Second, all costs related to pursuing the case will come out of her own pocket, with no guarantee of reimbursement. The attorney is essentially paying her bills with an educated gamble on the outcome of the case.
Although most personal injury cases are settled, many are not. And when a case doesn't settle or it's lost at trial or arbitration, the attorney not only loses all the money she put into the case, but often ends up with a substantial loss of income.
Notwithstanding the above points, there are times when negotiating attorney fees is appropriate.
There are some attorneys who will agree to reduce their fees, especially when the net amount payable to the client would otherwise be unreasonably low. Although reducing a contractually agreed fee is not required by law, these attorneys believe it's unfair for their clients to receive so little, especially after all the pain and suffering they endured.
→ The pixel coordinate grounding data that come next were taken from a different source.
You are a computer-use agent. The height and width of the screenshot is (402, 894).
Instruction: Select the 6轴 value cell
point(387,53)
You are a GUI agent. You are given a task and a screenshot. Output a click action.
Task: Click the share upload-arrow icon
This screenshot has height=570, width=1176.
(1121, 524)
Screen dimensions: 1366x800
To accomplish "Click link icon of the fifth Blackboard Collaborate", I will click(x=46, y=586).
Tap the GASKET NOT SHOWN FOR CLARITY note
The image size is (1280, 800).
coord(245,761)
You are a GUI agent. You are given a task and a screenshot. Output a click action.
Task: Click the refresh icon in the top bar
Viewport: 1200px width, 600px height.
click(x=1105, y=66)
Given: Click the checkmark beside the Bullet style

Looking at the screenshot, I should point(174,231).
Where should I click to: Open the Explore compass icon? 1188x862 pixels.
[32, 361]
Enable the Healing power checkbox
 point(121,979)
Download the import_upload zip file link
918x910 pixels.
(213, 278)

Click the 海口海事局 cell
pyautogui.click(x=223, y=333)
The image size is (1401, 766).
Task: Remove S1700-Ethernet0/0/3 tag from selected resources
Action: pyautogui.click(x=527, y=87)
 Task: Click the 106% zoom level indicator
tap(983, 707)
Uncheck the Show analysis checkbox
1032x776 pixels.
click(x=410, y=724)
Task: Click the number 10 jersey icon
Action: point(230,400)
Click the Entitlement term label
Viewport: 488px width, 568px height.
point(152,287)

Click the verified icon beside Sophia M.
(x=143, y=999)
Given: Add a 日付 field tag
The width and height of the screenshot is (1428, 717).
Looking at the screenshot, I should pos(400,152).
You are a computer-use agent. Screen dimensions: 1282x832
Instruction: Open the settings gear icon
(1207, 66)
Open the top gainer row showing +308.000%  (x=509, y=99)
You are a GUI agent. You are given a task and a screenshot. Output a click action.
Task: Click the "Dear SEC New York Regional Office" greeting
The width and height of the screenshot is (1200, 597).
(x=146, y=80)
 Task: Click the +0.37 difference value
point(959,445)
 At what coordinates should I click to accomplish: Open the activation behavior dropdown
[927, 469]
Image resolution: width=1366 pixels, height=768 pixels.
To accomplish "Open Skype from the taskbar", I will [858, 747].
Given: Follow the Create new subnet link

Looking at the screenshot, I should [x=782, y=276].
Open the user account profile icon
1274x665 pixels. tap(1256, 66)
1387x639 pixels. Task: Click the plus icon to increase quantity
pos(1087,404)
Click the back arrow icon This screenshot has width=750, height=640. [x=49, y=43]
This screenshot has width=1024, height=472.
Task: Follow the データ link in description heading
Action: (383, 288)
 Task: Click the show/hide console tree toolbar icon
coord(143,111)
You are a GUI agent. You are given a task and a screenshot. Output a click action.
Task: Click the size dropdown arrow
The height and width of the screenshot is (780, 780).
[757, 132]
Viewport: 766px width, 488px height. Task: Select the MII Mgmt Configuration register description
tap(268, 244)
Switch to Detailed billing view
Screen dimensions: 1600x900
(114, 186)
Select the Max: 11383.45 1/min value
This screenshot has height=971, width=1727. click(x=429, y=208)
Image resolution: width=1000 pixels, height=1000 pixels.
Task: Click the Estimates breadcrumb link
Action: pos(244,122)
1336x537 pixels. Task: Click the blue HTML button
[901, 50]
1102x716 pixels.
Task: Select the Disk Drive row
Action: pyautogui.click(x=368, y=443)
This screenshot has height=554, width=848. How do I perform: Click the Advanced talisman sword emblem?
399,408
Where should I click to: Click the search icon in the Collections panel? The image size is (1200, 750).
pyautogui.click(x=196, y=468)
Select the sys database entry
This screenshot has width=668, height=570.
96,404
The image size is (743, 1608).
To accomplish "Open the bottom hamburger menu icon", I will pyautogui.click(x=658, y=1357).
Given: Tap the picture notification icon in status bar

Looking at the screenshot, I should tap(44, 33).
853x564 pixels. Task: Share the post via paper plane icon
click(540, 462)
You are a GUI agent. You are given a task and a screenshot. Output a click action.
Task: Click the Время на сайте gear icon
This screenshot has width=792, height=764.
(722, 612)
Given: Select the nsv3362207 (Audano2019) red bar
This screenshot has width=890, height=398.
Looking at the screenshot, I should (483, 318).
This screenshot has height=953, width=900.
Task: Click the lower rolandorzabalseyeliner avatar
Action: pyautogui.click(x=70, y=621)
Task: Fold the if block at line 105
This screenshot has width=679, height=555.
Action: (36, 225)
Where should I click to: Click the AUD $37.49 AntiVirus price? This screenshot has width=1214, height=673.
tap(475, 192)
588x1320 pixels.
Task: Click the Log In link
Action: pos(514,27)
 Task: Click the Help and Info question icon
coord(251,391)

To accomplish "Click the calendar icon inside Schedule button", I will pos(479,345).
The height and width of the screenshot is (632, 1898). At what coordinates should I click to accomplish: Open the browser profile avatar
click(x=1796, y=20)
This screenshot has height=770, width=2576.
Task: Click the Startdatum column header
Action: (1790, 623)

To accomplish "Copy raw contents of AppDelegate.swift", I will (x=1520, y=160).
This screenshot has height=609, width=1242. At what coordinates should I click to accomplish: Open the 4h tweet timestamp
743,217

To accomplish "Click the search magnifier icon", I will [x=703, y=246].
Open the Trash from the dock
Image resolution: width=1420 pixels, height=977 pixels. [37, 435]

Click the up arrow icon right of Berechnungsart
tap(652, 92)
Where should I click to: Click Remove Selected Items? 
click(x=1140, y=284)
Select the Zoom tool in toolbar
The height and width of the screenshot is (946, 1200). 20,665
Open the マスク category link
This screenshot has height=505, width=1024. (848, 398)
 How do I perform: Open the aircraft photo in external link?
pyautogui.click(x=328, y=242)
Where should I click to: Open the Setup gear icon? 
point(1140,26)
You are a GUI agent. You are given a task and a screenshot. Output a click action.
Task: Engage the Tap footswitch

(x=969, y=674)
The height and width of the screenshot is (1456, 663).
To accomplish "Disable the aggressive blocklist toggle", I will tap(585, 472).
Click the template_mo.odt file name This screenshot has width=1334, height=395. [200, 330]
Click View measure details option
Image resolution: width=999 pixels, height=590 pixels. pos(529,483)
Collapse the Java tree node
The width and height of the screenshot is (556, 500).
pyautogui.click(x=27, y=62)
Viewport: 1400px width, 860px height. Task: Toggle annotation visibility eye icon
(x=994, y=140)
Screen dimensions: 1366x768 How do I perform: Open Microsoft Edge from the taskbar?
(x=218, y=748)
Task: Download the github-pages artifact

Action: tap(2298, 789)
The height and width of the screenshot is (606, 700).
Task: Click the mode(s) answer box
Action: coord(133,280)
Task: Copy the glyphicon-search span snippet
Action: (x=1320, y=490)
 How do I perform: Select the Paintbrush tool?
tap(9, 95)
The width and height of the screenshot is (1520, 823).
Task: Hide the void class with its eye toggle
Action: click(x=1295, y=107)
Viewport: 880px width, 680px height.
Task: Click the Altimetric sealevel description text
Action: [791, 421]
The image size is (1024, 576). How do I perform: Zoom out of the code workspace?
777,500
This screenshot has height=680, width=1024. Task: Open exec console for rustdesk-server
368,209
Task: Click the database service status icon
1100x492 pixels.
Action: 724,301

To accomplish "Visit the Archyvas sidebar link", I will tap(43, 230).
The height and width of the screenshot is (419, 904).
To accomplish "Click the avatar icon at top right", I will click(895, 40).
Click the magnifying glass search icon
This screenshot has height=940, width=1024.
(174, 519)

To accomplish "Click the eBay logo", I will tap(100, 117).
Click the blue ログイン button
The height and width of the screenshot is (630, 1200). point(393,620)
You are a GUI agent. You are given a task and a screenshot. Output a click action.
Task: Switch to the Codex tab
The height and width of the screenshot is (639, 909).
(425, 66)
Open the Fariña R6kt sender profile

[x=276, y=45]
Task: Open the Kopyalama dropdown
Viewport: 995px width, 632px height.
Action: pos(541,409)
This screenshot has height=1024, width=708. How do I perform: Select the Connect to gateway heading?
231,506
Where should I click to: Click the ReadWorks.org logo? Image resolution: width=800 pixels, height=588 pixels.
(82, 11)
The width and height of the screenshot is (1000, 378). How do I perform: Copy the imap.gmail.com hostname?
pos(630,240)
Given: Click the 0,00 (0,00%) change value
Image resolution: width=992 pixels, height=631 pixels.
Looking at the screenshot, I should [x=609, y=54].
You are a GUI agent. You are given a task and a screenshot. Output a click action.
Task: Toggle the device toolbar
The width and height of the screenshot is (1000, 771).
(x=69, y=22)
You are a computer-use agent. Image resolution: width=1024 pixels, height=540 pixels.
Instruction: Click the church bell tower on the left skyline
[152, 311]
Some attorneys recognize when a client will end up with a small net settlement amount and adjust their fees accordingly, but there are many more who don't. That's why it's important to know all you can about your case and its estimated settlement amount before you sign a fee agreement. Unless your attorney offers, it will be up to you to persuade her.
Here are two situations when it may be appropriate to negotiate attorney fees:
If you did a ton of work prior to hiring the attorney, you have a valid reason for her to lower her fee. That's work she won't have to do and money she won't have to spend. Depending upon the amount of legwork you performed and the attorney's estimate of your final settlement amount, she may reduce her fee accordingly.
Before retaining an attorney, ask if she can estimate what your settlement might be. If most of your injuries were soft tissue and your medical and related treatment bills are quite high, there's a good chance after the costs and fees are deducted you may be left with very little money.
Example of Negotiating Attorney Fees
Jim's medical and chiropractic bills amount to $4,000. Because soft tissue injuries don't demand high multiples, Jim's attorney may only be able to settle his case for a multiple of two, which is $8,000. If the attorney's costs are $300, that leaves $7,700.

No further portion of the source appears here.